◆ Work to be completed:
Check every line below for the string "agent". Copy the ones that have it.

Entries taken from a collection

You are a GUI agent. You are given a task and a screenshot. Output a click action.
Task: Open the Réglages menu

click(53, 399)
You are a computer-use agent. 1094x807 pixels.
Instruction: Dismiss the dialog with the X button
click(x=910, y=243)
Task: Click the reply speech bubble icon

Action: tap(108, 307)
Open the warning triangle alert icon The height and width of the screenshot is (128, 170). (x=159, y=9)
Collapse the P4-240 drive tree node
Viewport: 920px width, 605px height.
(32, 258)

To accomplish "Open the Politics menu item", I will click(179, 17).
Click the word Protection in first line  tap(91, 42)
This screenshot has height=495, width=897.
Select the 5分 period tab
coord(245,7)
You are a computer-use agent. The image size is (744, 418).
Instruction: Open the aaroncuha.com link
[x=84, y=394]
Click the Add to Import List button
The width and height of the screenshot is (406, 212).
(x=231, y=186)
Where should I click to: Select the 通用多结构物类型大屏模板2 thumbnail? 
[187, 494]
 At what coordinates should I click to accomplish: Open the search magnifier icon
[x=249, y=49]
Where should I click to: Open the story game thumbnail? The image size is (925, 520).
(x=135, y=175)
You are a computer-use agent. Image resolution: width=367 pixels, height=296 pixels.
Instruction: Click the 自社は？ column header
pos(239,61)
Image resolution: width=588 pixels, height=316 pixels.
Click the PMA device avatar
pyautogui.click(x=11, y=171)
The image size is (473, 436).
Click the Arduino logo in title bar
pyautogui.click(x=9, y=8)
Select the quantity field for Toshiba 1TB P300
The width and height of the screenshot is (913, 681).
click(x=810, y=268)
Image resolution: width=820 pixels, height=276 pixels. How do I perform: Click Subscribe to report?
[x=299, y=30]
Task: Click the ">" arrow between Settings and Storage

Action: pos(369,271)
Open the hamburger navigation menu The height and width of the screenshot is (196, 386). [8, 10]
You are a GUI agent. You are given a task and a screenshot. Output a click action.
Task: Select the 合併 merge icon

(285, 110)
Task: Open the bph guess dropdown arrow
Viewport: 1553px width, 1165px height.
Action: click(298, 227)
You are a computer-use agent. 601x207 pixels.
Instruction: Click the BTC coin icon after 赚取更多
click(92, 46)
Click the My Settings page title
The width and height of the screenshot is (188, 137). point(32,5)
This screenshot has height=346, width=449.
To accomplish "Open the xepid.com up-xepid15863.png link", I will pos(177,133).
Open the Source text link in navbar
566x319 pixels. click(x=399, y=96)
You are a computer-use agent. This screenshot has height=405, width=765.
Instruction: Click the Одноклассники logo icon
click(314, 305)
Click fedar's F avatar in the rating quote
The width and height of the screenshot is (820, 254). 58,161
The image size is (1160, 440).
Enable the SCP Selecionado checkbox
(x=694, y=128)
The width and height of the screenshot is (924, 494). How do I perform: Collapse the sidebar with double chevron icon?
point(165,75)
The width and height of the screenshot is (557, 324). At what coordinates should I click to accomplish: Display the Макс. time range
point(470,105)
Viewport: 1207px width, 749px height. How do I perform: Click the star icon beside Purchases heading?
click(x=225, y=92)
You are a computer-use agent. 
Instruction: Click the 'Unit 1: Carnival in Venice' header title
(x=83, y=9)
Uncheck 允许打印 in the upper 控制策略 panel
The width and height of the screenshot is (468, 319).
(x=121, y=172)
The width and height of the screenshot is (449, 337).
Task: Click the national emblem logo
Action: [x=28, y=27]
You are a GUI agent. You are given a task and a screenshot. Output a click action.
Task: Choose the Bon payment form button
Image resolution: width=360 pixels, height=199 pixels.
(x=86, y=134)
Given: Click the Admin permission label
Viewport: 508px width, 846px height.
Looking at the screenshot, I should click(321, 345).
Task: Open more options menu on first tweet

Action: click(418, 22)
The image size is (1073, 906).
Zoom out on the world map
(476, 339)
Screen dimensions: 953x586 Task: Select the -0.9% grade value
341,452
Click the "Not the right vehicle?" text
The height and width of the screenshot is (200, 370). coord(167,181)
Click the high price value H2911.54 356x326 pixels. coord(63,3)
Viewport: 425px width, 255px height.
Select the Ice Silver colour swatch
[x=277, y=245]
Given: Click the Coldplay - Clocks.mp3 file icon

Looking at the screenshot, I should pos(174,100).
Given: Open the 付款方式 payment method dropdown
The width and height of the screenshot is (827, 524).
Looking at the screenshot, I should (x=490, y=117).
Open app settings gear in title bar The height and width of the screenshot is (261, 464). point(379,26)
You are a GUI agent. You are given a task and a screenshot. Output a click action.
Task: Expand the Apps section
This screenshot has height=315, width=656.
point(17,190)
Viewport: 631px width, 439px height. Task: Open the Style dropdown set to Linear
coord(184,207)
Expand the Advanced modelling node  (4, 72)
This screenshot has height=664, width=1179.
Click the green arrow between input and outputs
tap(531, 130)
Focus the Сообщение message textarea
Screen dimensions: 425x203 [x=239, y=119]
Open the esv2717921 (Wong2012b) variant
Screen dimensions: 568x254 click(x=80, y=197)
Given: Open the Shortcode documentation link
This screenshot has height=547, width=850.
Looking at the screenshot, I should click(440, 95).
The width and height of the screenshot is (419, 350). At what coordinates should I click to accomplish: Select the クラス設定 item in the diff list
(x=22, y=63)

◆ Exercise output:
You are a GUI agent. You are given a task and a screenshot. Output a click action.
You are a computer-use agent. 1094x807 pixels.
You are a computer-use agent. The image size is (744, 418).
You are a computer-use agent. Image resolution: width=367 pixels, height=296 pixels.
You are a GUI agent. You are given a task and a screenshot. Output a click action.
You are a computer-use agent. 601x207 pixels.
You are a computer-use agent. This screenshot has height=405, width=765.
You are a computer-use agent. 
You are a GUI agent. You are given a task and a screenshot. Output a click action.
You are a GUI agent. You are given a task and a screenshot. Output a click action.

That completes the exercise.